++++ Source data ++++

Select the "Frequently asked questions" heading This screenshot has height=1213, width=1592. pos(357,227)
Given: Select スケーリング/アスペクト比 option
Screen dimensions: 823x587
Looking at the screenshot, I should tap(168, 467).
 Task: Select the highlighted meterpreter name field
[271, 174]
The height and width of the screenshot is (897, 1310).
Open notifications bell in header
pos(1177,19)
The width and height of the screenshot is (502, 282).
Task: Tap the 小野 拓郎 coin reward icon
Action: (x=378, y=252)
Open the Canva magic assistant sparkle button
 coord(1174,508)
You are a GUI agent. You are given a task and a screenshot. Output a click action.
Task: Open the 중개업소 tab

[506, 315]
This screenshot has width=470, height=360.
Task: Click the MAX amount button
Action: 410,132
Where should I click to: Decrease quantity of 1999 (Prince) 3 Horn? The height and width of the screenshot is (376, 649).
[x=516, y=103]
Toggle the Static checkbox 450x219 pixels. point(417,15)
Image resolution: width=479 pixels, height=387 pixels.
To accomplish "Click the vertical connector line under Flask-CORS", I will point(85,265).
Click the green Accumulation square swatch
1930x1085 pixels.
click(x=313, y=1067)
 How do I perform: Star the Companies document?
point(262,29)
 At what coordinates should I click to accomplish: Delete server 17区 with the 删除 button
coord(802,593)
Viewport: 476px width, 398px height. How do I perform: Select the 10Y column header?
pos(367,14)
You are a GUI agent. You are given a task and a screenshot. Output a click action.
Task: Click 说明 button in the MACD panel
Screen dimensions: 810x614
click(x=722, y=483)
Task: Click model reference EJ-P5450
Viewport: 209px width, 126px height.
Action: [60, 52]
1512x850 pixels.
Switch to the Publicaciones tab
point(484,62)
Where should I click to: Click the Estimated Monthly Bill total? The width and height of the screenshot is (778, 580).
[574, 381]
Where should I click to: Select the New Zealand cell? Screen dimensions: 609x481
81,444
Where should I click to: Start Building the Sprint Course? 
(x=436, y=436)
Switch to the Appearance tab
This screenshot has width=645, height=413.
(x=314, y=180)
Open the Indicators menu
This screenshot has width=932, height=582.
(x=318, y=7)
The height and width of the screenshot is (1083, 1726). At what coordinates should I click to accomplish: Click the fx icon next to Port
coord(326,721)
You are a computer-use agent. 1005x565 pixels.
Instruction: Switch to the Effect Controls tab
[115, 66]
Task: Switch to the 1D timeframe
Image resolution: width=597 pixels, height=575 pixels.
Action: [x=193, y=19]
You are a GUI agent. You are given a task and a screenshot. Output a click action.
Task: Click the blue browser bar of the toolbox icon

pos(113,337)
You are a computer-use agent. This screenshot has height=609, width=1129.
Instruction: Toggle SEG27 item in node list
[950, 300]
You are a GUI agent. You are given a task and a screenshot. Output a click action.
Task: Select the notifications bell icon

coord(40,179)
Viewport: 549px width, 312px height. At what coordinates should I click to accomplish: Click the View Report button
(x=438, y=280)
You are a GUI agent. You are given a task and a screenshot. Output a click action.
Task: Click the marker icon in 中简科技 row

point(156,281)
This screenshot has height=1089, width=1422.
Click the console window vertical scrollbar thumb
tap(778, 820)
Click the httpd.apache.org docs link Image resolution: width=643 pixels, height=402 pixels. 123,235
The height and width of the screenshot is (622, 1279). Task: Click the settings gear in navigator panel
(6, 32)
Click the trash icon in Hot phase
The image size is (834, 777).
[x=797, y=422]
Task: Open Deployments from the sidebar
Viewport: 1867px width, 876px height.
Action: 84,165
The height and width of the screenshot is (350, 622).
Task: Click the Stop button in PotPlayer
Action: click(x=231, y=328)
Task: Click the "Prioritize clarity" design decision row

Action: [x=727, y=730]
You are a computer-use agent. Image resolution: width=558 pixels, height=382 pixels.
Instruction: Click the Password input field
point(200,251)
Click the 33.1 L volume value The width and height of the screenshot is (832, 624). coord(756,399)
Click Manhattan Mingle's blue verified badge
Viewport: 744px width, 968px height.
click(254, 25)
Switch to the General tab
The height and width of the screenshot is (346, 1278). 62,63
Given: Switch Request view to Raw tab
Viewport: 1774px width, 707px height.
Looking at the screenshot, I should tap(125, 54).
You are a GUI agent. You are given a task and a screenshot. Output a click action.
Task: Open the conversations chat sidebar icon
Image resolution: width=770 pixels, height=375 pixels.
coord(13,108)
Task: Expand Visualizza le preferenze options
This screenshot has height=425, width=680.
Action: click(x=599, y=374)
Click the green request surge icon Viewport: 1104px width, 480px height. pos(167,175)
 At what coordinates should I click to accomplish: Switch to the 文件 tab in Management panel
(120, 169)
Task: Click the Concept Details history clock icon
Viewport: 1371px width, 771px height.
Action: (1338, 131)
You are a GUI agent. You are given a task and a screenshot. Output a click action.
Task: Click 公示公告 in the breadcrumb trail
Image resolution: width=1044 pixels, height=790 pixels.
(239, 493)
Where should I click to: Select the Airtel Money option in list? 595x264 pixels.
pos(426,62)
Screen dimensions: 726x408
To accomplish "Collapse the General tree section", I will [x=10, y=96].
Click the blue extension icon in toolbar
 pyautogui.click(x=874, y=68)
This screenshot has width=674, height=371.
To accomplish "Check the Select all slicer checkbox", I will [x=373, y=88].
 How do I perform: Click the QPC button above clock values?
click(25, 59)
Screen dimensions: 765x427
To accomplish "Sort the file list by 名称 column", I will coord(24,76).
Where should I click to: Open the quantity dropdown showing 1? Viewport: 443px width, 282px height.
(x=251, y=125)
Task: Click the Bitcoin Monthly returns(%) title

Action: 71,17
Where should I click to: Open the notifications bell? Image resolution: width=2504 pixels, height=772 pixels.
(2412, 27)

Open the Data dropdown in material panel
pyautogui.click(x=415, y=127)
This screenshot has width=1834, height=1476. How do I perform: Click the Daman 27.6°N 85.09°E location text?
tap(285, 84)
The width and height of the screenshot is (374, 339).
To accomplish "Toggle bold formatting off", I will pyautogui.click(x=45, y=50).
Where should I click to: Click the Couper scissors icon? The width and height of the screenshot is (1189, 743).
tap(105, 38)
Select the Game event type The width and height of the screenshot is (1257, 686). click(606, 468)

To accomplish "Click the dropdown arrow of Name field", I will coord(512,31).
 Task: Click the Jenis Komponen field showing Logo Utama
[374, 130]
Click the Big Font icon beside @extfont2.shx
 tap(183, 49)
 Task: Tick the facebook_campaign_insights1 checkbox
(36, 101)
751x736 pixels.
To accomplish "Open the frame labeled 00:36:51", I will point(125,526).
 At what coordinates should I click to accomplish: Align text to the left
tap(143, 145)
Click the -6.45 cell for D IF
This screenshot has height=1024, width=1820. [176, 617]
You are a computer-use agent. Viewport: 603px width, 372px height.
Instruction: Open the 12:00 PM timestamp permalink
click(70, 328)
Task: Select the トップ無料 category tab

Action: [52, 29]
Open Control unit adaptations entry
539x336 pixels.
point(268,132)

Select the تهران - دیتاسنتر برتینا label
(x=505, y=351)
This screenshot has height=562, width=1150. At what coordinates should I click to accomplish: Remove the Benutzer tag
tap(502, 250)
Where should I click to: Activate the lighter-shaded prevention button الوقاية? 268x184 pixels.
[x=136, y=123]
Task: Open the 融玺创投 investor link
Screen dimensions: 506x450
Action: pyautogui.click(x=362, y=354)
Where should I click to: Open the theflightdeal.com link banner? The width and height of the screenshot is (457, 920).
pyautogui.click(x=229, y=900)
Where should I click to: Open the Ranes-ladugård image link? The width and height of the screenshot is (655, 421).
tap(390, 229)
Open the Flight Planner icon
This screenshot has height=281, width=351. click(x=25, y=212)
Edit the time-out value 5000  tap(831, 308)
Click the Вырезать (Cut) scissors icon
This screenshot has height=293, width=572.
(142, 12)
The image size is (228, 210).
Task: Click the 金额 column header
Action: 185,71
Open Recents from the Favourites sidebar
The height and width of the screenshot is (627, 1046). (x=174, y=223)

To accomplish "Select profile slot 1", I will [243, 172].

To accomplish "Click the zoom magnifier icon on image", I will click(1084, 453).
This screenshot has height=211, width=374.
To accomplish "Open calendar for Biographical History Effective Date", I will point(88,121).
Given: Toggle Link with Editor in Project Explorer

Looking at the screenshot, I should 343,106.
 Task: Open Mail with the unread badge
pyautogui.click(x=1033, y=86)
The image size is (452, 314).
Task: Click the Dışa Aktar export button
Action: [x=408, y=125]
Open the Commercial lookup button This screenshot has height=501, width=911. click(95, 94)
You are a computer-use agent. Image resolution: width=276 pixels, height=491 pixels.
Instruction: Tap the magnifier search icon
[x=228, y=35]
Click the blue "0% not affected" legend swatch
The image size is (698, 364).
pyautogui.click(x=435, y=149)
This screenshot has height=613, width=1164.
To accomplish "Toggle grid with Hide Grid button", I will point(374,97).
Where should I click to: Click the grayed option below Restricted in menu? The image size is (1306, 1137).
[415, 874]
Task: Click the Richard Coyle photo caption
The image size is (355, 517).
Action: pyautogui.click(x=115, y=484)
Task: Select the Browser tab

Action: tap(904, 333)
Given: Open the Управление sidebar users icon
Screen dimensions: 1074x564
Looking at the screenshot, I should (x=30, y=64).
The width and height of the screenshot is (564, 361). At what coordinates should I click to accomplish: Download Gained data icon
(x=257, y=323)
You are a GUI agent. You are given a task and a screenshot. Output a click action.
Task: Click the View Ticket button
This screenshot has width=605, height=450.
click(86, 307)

++++

Take the lines starting with the one containing "Viewport: 476px width, 398px" and running through the one containing "click(x=722, y=483)", and rewrite them with "MACD" changed to "RSI". Leave everything else unchanged.

Solved exercise:
Viewport: 476px width, 398px height. How do I perform: Select the 10Y column header?
pos(367,14)
You are a GUI agent. You are given a task and a screenshot. Output a click action.
Task: Click 说明 button in the RSI panel
Screen dimensions: 810x614
click(x=722, y=483)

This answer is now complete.